Accompagné du ministre fédéral des Transports, Marc Garneau, et du ministre des Affaires municipales, Martin Coiteux, le maire Denis Coderre a indiqué mardi que le financement de 50,8 millions du gouvernement fédéral et de 33,5 millions de Québec servira à réparer 300 tronçons de conduites, pour des investissements totaux de 99 millions. La Ville assumera la différence, soit 16 millions.

Un programme trop populaire

Ces investissements sont accordés dans le cadre du Fonds pour l’eau potable et le traitement des eaux usées (FEPTEU) destiné aux municipalités. Financé par Ottawa et Québec, ce programme comporte une enveloppe de 664 millions jusqu’en 2018.

Le ministère des Affaires municipales a toutefois dû suspendre le traitement des nouvelles demandes en raison de la popularité du programme. Le ministre Martin Coiteux a indiqué que Québec était en pourparlers avec Ottawa afin de voir si un nouveau volet peut être envisagé. « La popularité du programme a été impressionnante. La demande est suffisamment grande pour qu’on soit en train de discuter de ces questions », a-t-il dit.
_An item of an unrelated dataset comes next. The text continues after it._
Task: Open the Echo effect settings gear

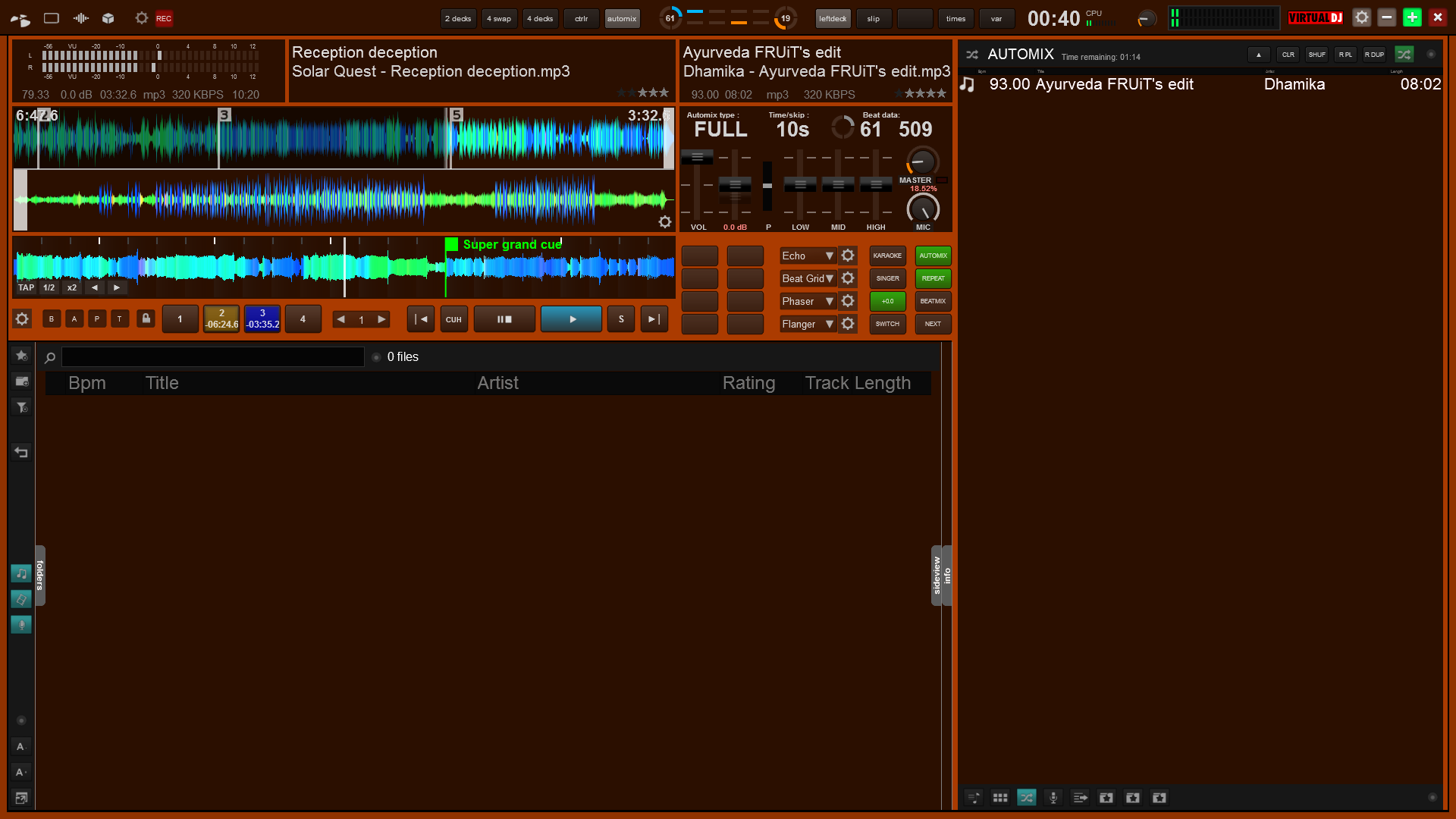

De son côté, le ministre Garneau a rappelé que la phase 1 du FEPTEU, pour lequel plus de 146 projets ont été approuvés au Québec à ce jour, visait la réhabilitation d’infrastructures existantes, ce qui n’est pas le cas de la phase 2 prévue dans le dernier budget fédéral. « La phase 2 vise les nouveaux projets d’infrastructures, mais on va examiner la situation à mesure qu’on avance », a-t-il dit.

Objectifs ratés

Malgré le nombre de ses chantiers, Montréal perd environ 30 % de son eau potable en raison des fuites dans son réseau d’aqueducs. La Stratégie québécoise d’économie d’eau potable (SQEEP) du ministère des Affaires municipales indiquait que les municipalités ne devaient pas dépasser un taux de perte de 20 % au 1er avril 2017, faute de quoi elles devraient introduire une tarification. Le maire Coderre a balayé cette possibilité en rappelant que les Montréalais payent déjà une taxe d’eau.